AstraZeneca’s Tagrisso Continues to Make Strides in Phase III Lung Cancer Trial

Lung Cancer_Compressed

AstraZeneca released new results from its ADAURA Phase III trial on Sept. 19, showing that its product Tagrisso (osimertinib) demonstrated clinically meaningful improvement in central nervous system disease-free survival (DFS) in the adjuvant treatment of patients with early-stage epidermal growth factor receptor-mutated (EGFRm) non-small cell lung cancer (NSCLC), after complete tumor resection. The data was presented at the Presidential Symposium of the European Society for Medical Oncology Virtual Congress 2020, and primary results were published in The New England Journal of Medicine.

Overall, the analysis suggested that fewer patients treated with Tagrisso in the adjuvant setting had recurrence events or deaths, compared to the placebo. Among the subjects whose cancer returned, 38% of those who received Tagrisso had a metastatic recurrence, compared to 61% of patients who received a placebo.

Tagrisso demonstrated an 82% reduction in the risk of central nervous system recurrence or death. The safety and tolerability of the product in the Phase III trial was consistent with previous trials in the metastatic EGFRm NSCLC setting.

“It’s time to change the notion that treatment for early-stage EGFR-mutated lung cancer ends after surgery, since recurrence rates are still very high even after adjuvant chemotherapy,” said Masahiro Tsuboi, MD, Ph.D., director of the Department of Thoracic Surgery and Oncology, National Cancer Center Hospital East in Japan, and a principal investigator in the ADAURA Phase III trial. “These new data showing low rates of recurrence, particularly in the brain, combined with the remarkable disease-free survival benefit, clearly demonstrate that Tagrisso provides patients with more time living cancer-free.”

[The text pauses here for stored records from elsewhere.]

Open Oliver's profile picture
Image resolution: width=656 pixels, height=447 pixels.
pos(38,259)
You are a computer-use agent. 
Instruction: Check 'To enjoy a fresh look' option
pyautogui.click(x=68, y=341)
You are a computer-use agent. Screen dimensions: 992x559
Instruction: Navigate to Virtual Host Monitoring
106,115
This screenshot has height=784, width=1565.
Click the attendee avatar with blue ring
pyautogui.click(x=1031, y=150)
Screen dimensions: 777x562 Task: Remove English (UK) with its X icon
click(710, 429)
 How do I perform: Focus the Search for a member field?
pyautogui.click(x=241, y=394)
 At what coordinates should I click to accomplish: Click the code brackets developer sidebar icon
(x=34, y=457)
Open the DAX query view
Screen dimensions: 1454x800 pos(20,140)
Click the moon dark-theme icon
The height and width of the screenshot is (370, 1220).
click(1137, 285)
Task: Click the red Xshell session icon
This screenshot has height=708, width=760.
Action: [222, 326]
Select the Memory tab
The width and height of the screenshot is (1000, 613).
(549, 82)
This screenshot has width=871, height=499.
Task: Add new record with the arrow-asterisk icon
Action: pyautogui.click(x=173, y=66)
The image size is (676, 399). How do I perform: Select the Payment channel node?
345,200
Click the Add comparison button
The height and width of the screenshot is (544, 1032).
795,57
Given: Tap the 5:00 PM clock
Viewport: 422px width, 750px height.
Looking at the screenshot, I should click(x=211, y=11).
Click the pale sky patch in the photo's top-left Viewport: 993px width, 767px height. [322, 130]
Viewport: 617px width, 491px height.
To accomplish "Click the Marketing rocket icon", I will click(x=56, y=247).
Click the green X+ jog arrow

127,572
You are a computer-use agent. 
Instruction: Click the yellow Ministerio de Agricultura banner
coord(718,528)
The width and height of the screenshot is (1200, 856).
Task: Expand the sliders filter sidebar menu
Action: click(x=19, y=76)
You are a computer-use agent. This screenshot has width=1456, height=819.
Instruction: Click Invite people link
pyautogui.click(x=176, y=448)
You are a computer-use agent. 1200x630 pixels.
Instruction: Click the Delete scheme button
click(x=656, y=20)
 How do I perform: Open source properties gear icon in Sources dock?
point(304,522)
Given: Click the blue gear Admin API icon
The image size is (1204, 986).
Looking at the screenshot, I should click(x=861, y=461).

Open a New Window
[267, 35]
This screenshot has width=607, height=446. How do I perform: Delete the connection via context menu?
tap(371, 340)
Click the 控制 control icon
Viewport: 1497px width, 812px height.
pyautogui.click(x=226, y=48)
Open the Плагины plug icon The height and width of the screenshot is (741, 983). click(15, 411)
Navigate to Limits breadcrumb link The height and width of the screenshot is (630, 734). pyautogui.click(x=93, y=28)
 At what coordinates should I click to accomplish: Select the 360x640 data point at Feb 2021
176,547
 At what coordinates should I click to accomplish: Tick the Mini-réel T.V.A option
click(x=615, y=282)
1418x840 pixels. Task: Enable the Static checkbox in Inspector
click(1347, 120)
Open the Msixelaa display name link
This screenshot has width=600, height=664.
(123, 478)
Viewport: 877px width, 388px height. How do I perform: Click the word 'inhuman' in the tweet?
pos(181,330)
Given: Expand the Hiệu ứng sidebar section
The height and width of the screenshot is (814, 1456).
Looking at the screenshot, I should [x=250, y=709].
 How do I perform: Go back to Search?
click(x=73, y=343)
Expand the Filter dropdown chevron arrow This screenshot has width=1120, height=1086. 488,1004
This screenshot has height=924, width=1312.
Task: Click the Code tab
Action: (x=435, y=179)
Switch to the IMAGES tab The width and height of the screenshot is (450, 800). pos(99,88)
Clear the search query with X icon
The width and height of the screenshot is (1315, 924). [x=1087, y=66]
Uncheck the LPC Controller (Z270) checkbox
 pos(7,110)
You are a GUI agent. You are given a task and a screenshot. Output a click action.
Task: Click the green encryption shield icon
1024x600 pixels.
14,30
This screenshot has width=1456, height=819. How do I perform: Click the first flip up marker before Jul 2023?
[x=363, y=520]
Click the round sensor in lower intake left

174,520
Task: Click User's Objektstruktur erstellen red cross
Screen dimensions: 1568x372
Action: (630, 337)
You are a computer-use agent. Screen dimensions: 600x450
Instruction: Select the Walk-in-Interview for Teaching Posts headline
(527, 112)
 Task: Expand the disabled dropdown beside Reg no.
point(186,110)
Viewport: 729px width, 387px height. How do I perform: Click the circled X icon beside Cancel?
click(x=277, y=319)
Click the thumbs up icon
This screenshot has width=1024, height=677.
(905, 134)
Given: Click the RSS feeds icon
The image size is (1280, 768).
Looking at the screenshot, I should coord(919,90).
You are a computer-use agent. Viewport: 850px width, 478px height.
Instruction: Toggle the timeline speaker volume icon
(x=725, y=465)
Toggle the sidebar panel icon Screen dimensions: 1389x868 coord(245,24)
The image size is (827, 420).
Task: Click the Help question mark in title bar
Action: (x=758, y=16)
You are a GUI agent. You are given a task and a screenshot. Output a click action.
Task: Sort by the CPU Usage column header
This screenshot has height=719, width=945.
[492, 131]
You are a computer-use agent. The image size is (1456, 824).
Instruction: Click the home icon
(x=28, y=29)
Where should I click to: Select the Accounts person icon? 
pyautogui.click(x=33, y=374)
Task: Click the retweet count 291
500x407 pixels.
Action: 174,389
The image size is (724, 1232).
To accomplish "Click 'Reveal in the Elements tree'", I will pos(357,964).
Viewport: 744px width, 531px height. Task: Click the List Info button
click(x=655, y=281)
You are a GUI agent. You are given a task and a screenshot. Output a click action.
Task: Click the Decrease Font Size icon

At the moment, Tagrisso is not approved in the adjuvant setting in any country. The product received Breakthrough Therapy Designation in July 2020 for the adjuvant treatment of patients with early-stage EGFRm NSCLC after complete tumor resection with curative intent.

“Once lung cancer has spread to the brain, outcomes are typically devastating for patients,” said José Baselga, Executive Vice President, Oncology R&D. “We are now seeing Tagrisso expanding on its proven efficacy in treating progression in the brain in the metastatic setting as a result of its ability to cross the blood-brain barrier. The striking new data show that Tagrisso prevents the development of brain metastases in patients with early disease and reinforce that this medicine is truly transformative for patients with EGFR-mutated lung cancer. Tagrisso should become the standard of care in the adjuvant setting, just as it is for patients with metastatic disease around the world.”

Tagrisso has been in the news as of late, with AstraZeneca reporting details from the Phase III ADAURA trial just this past May. In the study, the product demonstrated a statistically significant and clinically meaningful improvement in DFS in the adjuvant treatment of patients with early-stage epidermal growth factor receptor-mutated non-small cell lung cancer after complete tumor resection with curative intent.

At the two-year mark, 89% of patients who participated in the trial who were treated with Tagrisso remained alive and disease-free, compared to just 53% who received the placebo.

“These data are transformative for patients with early-stage EGFR-mutated non-small cell lung cancer who face high rates of recurrence even after successful surgery and subsequent treatment with adjuvant chemotherapy,” said Roy S. Herbst, MD, Ph.D., chief of Medical Oncology at Yale Cancer Center and Smilow Cancer Hospital, New Haven, CT and principal investigator in the Phase III ADAURA trial. “Tagrisso will provide a much-needed new treatment option that has the potential to change the practice of medicine and improve outcomes for patients in this setting.”